Campbell had one of those careers to die for, a career made dead by the 21st Century: He painted the cover art for the boxes of plastic models of cars and planes, depicting the real things in four-color action. From that he unveiled his monstrous "Weird-Ohs" and "Silly Surfer" creatures. That's what Emile always called them — creatures — as he made up stories about them.

Drawn by the art and caught up in the zeitgeist, I began making those models; every boy was. It was the logical next step.

Just not the right step for me. I was a butcher.

The patience required, the fine motor skills! Good god! The emotional plummet of realizing, upon successful completion of Step 9c, I missed a fold on the instructions and skipped over the crucial and linear steps 3 through 9b, with their sanding and priming and painting.

And mom incessantly and feverishly warning me not to sniff the glue. "There's a reason it's called dope!!" I was convinced even the smell of glue would melt my brain out my nostrils.

Elbows locked, fingers failing, patience shredded, I was doomed to leave a miniature glue-ruined pick-and-pull lot in my bedroom for years to come.

The model manufacturers took pity on me and created Snap Tite™© kits, no glue required, simple steps, water-based adhesive stickers the only trick. It was like having a toy car with some assembly required, except once assembled nothing worked except for the ample swooping surfaces, which were good for collecting dust.

They matched my inchoate skill set, though. I could put the parts together and stare at the 3-D realizations of the cars "Big Daddy" and Bill Campbell and others drew. An industrial designer named Tom Daniel, I learn, created the concepts for many of those models that saved my dignity.

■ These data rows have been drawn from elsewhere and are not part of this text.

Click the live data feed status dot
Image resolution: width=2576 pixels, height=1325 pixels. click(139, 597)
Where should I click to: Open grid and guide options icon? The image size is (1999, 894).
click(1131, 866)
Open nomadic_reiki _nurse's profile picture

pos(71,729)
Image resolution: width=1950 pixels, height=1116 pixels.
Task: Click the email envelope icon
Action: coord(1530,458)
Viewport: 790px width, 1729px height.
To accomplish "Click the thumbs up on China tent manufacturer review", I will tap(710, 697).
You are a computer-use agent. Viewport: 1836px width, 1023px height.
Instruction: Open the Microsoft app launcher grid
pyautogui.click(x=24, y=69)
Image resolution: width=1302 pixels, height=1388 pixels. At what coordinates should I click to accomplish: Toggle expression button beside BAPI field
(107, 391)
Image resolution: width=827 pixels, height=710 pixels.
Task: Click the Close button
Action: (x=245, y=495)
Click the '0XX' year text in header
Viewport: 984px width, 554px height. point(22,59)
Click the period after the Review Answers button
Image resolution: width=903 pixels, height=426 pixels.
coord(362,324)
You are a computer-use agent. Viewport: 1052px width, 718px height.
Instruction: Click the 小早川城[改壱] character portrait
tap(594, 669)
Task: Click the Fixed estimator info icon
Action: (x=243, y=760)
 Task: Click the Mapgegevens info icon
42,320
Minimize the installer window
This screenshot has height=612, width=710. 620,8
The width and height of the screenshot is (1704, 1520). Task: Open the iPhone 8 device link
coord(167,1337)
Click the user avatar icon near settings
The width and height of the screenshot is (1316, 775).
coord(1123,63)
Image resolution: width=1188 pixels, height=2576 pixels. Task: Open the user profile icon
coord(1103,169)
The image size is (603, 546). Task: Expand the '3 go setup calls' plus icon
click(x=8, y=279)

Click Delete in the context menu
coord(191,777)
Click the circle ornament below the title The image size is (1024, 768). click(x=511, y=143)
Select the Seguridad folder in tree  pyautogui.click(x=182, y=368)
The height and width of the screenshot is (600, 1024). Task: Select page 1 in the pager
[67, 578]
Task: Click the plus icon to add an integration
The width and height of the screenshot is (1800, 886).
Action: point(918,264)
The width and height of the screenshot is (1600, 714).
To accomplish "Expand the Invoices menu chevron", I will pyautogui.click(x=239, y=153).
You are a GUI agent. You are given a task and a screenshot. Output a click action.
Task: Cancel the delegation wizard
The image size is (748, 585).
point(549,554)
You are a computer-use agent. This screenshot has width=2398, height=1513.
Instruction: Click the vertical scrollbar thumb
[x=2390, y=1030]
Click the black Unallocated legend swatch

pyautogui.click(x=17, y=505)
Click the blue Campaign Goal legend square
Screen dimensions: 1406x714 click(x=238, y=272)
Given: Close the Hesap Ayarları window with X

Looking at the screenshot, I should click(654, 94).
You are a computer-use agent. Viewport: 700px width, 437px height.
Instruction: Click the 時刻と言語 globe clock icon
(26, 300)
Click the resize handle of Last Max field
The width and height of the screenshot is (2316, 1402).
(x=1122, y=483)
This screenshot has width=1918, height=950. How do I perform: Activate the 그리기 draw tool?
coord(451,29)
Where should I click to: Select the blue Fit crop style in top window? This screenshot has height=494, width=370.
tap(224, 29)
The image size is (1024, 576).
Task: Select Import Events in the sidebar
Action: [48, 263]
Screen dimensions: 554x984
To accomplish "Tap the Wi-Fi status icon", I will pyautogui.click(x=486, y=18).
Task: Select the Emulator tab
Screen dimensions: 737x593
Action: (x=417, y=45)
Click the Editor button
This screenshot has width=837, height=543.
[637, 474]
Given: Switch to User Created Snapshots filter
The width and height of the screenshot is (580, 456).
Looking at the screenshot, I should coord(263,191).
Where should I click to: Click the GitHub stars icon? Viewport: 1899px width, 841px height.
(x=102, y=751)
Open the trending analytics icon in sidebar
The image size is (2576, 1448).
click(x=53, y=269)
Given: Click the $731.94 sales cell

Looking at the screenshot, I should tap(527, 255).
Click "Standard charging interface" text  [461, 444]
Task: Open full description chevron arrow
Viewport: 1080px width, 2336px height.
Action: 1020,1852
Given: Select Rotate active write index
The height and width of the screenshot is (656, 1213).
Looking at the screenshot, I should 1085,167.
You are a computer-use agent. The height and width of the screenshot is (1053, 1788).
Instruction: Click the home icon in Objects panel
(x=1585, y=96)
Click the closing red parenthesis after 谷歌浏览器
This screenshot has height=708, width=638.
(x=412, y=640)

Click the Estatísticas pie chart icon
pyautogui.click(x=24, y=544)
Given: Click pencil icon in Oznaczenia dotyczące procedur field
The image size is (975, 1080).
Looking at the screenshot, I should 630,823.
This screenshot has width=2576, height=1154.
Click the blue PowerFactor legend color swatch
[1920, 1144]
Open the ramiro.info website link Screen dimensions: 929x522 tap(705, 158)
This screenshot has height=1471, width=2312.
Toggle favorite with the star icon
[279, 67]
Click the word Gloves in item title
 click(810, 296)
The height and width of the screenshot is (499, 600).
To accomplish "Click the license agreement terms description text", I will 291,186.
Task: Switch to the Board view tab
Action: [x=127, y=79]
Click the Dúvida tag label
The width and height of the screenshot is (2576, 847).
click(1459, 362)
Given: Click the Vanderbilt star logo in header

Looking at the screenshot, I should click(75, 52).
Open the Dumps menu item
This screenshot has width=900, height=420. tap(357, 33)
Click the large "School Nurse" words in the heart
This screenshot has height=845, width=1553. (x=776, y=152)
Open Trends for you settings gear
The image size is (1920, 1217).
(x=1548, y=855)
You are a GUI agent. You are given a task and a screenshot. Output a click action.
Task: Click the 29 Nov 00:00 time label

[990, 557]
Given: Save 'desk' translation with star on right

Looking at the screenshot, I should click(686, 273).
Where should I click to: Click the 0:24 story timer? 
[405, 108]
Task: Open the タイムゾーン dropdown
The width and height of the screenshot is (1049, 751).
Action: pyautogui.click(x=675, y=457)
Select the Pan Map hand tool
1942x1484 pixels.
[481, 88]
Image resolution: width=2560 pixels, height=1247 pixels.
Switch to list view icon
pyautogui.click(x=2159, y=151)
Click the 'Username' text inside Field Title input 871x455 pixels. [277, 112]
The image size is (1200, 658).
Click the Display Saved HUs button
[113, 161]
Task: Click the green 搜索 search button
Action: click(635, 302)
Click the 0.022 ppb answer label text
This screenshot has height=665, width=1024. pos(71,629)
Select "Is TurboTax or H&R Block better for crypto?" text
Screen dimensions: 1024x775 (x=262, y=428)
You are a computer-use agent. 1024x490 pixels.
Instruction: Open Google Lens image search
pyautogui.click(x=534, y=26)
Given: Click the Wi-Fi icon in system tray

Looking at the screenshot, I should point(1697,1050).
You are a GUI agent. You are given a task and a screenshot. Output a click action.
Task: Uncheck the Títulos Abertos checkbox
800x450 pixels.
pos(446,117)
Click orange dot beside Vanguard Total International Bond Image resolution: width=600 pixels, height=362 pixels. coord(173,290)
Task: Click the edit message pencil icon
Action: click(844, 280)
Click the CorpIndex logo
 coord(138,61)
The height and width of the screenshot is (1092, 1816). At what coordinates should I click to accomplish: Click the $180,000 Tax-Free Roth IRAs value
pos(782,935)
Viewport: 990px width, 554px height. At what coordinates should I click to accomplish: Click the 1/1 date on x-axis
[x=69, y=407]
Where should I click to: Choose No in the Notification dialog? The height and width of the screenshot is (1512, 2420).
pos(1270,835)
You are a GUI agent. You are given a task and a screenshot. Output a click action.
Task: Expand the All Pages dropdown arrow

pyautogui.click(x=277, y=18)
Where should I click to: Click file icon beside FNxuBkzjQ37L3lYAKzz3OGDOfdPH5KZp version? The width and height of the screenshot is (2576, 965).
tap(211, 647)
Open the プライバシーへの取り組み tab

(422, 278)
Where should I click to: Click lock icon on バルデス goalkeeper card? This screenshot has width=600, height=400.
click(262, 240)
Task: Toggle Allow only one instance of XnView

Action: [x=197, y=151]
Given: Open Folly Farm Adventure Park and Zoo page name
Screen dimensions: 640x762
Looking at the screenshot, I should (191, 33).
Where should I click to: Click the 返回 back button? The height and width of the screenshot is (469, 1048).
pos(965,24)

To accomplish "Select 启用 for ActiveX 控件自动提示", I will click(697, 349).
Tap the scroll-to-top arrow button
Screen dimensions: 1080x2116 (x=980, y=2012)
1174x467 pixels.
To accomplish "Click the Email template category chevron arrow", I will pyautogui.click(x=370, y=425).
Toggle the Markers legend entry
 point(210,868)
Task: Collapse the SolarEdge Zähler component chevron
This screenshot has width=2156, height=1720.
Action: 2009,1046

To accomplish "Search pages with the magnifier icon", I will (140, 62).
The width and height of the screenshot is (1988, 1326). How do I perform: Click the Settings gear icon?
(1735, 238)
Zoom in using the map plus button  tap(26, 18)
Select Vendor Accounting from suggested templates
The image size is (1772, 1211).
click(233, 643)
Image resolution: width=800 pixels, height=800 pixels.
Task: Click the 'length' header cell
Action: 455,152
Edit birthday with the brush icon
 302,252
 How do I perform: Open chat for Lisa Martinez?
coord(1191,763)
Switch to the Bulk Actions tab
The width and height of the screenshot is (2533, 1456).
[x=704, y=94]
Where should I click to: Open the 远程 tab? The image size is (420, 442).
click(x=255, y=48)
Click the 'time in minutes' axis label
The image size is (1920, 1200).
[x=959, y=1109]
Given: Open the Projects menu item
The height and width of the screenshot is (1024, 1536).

Sometimes I muse about testing my model making skills as an old child; so far, no move made. But I still love to draw them to my heart's content. I've even riffed on this genre for pay. I'll make more and post here.

Draw yourself a monster.

Friday, January 21, 2011

More from the Haul of Wonders …

 … in which I haul out illustrations and wonder publicly why I drew them. This is from the Vaguely Familiar Wing, and required crack detective work to solve.

The clue is the clock (really more of a watch with a hormonal imbalance) and its only numbers, 10 and 31.

Hidden in my sketchbooks, similar watches dance and gesture like something from an animated fever dream sequence. Each watch displays the same time, 10:31:

I even inked some of the watches, so they definitely were being prepped for some final use.

(I gotta say, though, I like the feel of black Prismacolor pencils as final art; I've gotten away from that over time.)

Other sketches in my books show the same desk scene and the word Timcor, and then most of the mystery was solved: I did this for a consultant in a branch of the tax industry called a 1031 exchange (don't ask; the explanation made my eyeballs shrink two sizes). I applaud the guy for trying to humanize his line of work. I believe the desktop was for a Web homepage he was building, and each element on the desktop would take you to a new page (very Web 1.0).

For all the fun I must have had, you'd think I'd have a better memory of this project.